Credence is a graphic novel written by Michael Easton. It was published in 2013 by Blackwatch Comics. Illustrated by Steven Perkins, the story is presented with black-and-white art panels in a stark, film noir style and is visually different from Easton's previous Soul Stealer trilogy or his The Green Woman. While the perspective of both these earlier stories reflected their morally conflicted protagonists, Credence is harsher, with a bleaker perspective on the surrounding world.

Cover Art by Steven Perkins

A sequel, Credence II: Lose This Skin, is slated for release in 2020.

Summary

Danny Credence is the most decorated cop in New York City, and is a self-destructive, angry, corrupt loner who prefers the company of his three-legged dog to human beings. He struggles to be a decent single father to his son, struggles with his ex-wife, and struggles with the constant pull between addiction and recovery.

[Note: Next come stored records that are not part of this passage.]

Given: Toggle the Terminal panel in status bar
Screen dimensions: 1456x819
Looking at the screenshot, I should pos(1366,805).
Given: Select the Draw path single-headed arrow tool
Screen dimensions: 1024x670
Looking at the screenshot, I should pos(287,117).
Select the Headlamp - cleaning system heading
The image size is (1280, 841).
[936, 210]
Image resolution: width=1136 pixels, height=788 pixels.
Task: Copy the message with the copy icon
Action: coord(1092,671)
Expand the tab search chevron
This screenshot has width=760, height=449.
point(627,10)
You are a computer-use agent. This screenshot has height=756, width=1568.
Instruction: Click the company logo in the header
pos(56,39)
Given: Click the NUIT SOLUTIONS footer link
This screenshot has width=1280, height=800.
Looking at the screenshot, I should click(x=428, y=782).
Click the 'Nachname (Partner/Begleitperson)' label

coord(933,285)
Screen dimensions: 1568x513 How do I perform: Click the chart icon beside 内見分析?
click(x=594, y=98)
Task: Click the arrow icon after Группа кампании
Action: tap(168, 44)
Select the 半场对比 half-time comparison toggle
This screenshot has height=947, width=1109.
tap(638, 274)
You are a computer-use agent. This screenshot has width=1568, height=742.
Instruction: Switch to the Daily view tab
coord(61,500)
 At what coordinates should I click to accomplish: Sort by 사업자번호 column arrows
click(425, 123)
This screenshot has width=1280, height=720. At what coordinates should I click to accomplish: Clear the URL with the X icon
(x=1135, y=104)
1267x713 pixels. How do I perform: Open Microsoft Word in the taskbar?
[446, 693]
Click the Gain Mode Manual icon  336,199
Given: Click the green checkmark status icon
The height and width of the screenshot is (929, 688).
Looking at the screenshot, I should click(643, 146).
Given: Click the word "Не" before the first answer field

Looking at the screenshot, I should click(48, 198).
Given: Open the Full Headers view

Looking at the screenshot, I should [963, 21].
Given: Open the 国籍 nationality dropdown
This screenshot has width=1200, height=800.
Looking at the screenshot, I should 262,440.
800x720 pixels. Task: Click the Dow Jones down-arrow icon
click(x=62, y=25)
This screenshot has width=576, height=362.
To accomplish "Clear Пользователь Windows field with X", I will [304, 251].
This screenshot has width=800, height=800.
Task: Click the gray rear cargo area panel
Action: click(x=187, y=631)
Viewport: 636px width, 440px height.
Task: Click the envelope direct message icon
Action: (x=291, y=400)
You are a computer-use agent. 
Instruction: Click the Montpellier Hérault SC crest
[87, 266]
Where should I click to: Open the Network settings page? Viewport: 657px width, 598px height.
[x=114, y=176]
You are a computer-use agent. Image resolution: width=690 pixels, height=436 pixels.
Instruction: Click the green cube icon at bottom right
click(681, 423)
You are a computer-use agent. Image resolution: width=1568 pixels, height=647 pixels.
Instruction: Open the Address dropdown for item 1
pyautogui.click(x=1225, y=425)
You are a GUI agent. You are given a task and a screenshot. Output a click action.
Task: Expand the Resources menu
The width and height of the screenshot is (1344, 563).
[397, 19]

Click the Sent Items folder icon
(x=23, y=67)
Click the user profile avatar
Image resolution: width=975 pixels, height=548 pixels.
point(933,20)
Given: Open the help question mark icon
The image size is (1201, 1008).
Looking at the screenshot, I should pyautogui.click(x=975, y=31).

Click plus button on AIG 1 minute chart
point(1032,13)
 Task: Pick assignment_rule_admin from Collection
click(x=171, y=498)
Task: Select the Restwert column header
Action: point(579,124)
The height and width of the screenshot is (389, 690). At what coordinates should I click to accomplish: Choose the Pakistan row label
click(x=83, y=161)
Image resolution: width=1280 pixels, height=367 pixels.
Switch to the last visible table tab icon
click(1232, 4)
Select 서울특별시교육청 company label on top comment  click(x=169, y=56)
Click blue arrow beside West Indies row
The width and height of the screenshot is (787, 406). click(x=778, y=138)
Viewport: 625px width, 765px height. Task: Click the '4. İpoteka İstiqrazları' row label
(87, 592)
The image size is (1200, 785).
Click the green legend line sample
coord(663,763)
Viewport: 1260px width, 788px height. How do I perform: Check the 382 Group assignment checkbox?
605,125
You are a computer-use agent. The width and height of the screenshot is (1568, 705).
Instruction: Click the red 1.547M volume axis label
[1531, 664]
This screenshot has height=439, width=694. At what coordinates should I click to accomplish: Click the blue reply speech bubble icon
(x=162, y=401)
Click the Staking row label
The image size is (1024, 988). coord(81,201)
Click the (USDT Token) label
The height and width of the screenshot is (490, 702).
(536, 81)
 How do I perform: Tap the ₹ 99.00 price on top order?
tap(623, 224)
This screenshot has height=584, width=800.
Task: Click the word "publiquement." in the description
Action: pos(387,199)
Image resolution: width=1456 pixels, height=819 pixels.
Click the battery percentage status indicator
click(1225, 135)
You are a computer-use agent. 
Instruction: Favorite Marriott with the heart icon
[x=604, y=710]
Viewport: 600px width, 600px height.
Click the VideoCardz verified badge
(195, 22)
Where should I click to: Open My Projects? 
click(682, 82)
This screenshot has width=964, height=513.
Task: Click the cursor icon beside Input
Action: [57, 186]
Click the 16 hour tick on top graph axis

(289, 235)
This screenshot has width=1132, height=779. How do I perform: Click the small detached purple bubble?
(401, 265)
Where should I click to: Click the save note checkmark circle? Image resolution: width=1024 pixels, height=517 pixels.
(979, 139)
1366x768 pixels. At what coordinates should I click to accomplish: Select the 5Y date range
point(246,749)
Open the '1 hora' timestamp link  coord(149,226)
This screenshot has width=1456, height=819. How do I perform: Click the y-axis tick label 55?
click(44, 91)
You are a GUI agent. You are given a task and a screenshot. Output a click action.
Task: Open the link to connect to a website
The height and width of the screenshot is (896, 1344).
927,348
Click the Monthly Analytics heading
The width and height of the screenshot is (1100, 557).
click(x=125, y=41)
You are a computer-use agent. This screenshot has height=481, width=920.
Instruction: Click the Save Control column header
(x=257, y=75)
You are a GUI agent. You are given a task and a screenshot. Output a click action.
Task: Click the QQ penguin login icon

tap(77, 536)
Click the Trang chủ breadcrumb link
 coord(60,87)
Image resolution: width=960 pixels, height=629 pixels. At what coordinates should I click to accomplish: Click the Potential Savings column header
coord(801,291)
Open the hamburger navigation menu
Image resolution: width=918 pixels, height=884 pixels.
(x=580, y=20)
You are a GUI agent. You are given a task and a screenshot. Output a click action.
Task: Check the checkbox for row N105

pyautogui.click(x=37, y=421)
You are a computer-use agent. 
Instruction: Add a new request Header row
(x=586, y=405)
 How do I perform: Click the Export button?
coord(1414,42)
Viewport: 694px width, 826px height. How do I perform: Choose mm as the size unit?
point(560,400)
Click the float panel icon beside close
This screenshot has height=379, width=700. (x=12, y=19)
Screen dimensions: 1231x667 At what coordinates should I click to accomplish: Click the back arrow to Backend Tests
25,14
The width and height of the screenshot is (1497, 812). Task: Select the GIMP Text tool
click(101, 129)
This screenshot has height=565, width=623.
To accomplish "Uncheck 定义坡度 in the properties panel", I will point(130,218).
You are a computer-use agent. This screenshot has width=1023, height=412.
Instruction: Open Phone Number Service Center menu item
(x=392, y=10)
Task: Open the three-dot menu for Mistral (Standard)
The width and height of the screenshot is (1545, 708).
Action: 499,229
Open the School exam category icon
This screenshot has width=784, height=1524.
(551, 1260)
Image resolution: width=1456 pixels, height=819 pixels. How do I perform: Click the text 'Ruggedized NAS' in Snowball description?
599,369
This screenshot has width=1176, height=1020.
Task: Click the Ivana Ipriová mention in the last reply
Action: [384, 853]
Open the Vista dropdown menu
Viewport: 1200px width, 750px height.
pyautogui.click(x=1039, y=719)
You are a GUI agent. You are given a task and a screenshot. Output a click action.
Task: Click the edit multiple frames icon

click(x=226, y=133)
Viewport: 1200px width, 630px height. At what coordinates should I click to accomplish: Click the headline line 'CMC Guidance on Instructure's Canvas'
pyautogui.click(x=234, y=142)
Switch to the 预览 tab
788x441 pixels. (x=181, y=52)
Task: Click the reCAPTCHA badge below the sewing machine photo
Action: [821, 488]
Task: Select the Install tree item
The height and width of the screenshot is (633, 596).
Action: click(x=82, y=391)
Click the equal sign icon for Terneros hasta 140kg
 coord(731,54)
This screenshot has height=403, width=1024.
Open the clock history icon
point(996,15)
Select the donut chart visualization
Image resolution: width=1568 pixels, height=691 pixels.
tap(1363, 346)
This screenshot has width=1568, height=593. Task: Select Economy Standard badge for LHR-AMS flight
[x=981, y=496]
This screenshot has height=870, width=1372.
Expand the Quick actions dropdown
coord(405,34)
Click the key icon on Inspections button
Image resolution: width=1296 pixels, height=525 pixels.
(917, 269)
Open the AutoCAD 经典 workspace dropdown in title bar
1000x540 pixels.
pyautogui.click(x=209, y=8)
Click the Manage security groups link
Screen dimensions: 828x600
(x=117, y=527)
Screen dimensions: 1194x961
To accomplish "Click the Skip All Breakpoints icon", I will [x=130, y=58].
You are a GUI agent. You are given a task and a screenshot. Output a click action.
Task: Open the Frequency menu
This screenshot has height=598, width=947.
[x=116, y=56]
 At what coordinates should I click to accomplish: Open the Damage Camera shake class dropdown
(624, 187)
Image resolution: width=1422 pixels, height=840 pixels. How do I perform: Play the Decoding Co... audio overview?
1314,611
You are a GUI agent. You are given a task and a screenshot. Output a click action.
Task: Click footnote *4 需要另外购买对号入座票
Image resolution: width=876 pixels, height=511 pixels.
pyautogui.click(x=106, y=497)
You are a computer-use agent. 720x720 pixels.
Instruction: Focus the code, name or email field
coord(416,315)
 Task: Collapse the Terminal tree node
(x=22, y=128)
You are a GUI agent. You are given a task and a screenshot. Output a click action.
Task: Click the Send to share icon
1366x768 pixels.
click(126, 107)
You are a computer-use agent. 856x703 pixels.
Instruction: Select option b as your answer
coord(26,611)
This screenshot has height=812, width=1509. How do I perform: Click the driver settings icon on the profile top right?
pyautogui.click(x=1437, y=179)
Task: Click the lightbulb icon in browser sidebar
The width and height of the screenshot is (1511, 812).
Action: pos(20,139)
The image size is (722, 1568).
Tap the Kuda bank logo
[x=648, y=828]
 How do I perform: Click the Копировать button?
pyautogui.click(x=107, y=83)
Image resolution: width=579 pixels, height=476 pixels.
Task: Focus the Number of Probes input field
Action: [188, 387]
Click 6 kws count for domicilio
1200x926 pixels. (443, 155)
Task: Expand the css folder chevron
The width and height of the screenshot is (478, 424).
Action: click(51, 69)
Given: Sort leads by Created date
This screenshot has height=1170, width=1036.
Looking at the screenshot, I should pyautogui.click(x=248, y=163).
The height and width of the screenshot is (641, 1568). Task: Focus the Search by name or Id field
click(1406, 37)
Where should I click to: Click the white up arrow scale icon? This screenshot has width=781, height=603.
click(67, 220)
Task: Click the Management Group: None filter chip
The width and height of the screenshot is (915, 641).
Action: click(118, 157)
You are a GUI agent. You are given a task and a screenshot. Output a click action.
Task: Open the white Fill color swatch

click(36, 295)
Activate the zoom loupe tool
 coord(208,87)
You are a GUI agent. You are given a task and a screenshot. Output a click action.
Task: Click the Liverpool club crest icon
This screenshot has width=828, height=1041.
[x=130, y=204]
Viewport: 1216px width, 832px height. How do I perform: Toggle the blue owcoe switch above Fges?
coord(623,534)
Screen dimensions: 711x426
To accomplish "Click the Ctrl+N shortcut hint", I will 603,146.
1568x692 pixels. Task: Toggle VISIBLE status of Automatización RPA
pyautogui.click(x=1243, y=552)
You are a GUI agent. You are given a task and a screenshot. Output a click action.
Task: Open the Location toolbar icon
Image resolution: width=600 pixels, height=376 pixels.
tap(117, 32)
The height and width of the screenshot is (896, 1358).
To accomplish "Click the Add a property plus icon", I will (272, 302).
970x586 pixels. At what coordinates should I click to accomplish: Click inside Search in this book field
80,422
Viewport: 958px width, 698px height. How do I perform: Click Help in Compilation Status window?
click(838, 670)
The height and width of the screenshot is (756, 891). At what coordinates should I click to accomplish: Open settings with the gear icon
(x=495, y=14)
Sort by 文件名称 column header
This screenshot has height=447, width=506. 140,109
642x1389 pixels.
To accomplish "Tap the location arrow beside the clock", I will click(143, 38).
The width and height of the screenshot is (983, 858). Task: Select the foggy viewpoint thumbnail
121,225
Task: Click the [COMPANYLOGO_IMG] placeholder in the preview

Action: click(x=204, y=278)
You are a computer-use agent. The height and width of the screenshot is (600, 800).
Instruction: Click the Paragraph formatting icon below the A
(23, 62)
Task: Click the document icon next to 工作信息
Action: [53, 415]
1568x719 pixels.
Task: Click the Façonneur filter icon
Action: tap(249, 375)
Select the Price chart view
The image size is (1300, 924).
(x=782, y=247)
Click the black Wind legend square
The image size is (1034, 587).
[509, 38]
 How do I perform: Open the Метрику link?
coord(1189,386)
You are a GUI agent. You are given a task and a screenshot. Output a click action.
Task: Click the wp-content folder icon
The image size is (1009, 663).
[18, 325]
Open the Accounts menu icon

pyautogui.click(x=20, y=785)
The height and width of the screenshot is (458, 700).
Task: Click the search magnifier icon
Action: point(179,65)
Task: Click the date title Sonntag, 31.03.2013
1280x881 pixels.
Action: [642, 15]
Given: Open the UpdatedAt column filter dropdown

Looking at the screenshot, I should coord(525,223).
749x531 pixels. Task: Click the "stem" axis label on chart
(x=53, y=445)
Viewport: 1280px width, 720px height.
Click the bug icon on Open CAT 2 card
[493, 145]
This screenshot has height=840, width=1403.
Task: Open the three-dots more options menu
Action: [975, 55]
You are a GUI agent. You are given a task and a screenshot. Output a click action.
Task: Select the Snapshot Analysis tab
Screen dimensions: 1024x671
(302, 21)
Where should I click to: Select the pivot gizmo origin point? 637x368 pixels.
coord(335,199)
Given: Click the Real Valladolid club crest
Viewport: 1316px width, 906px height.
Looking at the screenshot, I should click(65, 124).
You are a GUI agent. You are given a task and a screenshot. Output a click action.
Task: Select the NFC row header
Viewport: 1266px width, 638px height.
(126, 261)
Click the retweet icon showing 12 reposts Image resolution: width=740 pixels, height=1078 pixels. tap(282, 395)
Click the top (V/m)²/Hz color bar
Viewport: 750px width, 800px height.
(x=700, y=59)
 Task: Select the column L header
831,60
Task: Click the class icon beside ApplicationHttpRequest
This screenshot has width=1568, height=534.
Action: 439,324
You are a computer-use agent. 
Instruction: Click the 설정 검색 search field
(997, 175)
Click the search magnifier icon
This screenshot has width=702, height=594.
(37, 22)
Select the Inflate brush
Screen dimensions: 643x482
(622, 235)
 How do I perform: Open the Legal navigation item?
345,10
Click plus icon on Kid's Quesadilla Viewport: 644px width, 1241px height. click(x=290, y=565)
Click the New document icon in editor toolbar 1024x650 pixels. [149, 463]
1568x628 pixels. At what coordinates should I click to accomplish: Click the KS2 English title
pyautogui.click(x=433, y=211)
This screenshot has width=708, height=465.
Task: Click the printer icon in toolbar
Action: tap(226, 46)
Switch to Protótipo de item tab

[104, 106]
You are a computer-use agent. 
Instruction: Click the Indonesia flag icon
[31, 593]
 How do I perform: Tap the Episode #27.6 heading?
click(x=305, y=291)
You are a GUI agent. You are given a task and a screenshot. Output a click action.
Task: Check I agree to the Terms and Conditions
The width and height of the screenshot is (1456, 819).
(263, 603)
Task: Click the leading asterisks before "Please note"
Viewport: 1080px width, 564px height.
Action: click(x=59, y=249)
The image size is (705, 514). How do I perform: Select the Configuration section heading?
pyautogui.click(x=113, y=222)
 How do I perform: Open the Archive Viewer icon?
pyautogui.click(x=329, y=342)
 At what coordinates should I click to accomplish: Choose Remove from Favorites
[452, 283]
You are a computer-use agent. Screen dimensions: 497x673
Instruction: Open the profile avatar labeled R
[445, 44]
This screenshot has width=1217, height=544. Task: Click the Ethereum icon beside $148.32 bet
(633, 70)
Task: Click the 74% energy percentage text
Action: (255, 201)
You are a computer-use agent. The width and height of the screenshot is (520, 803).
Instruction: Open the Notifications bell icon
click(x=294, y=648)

Coming from a family of cops, his identity is wrapped up in and defined by the legacy of his badge – being one of ‘the good guys' in search of the bad ones, even while he's committing morally questionable acts. With his life in crisis and his career the only thing he has to cling to, Credence struggles to stop himself from sliding into a degeneracy that both repulses and pulls him. As he pursues a murderer whose crimes shock even him, he realizes he understands his quarry with an intimacy that could be the final push into the darkness.

"It's about a guy who's trying to hold together his family while he spirals deep into depravity — the catch being that he's also a cop," Easton observed to TV Guide. "He's also a guy who is having a lot of trouble relating to everyday life...He understands criminals better than he understands what's going on in society."[1]

Reviews

Keith Howell commended the story in Ain't It Cool News. "Easton excels at delivering the inner darkness of human depravity while finding subtle ways to pierce the shadow with the sharp light of beauty," he observed. "It's one more example of Easton pushing the boundaries of the box of public expectations. It delivers the goods like a solid police drama, but with a deeper spiritual resonance of how the bad choices we make drive the direction of our lives."[2]

"Abel Ferrara's pull quote on the front of this comic isn't wrong, as Danny Credence really does give Harvey Keitel's character a run for his money," Greg Burges of Comic Book Review wrote. “Credence navigates the world with a cynic’s eye, blasting humanity’s obsession with reality television and selfies,” adding, “It’s nice to see Easton try something different with the hard-boiled cop trope…it’s an unusual comic.”[3]

LA Weekly praised the novel, saying, "if Raymond Chandler was writing graphic novels today … it would read like Credence."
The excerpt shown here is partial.